Git Bug: Distributed, Offline-First Bug Tracker Embedded in Git, with Bridges
Role of a Bug Tracker and Intended Audience
- Several commenters note that real-world bug trackers are used by support, QA, design, and management, not just engineers.
- Concern that a Git-embedded tracker may be too engineering-centric and awkward for non-developers, especially if access is via Git or terminal tools.
- Others argue this is fine: the tool seems aimed more at OSS / engineering-heavy workflows than full corporate project management.
Why Put Issues in Git at All?
- Proponents see clear benefits:
- Offline, local-first workflows (file bugs, read history, etc. without network access).
- All project knowledge travels with the repo (easier backups, mirroring, migration, and forge independence).
- Potential for cross-forge interoperability if multiple platforms read/write the same Git-based issue data.
- Some dislike that current forges bolt centralized SQL-backed trackers, CI/CD, and AI tightly onto Git, increasing lock-in.
Technical and Design Challenges
- Doubts about representing inherently relational issue data in Git objects, and losing SQL-style querying and integrity.
- Counterpoint: you can index Git-stored data into SQLite locally; ACID isn’t as critical in an offline, async, single-user context.

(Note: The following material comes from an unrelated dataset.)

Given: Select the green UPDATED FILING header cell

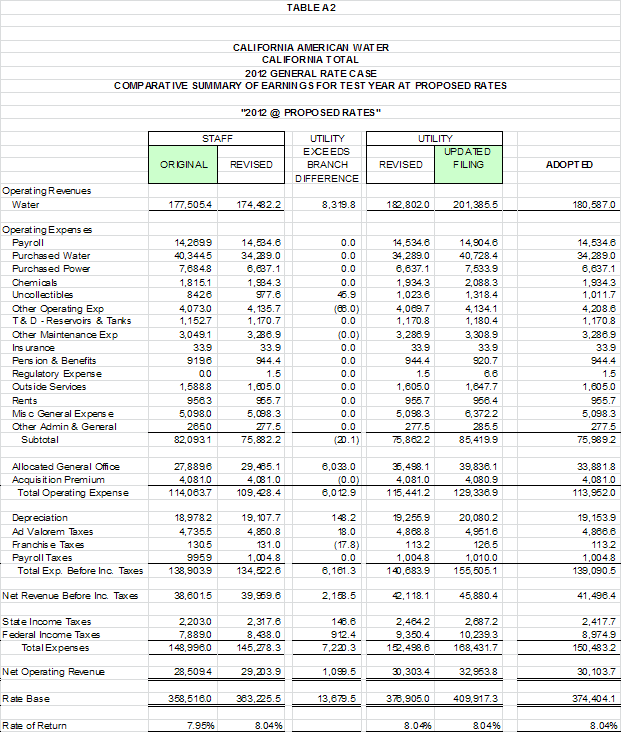Looking at the screenshot, I should tap(467, 158).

- Open questions: schemas and workflows standardization, multi-repo or cross-project issues, avoiding confusing extra refs, and making this usable for non-devs.
Distributed Semantics and Conflict Handling
- Skeptics worry about merging issue conversations and “weird” ordering when multiple people edit offline.
- Maintainers explain they use Lamport timestamps and an operation log over a DAG, so merges don’t produce conflicts; events are replayed in logical order.
- Late-pushed comments can appear earlier in the timeline, but that’s framed as reflecting the true creation order.
Ecosystem, Extensions, and Comparisons
- Multiple references to Fossil and other Git-based issue tools; this project is seen as part of a broader “everything in the VCS” trend.
- Git namespaces (e.g.,
refs/bugs) are praised as a flexible mechanism; maintainers position git-bug as a generic framework for storing entities in Git (issues, project boards, reviews, etc.). - Bridges exist for GitHub/GitLab/Jira; long-term hope is direct forge integration, though some doubt big platforms will adopt it.
UX, Documentation, and Adoption Concerns
- Many find the README and docs fragmented and missing a clear “Why?” and basic “How do I add a bug?” path; screenshots and higher-level overviews are requested.
- There is enthusiasm for the TUI and web UI, but also calls for better frontends (including editor integration).
- Some see strong potential as a personal or small-team TODO/bug system; others think large companies will stick with centralized tools like Jira.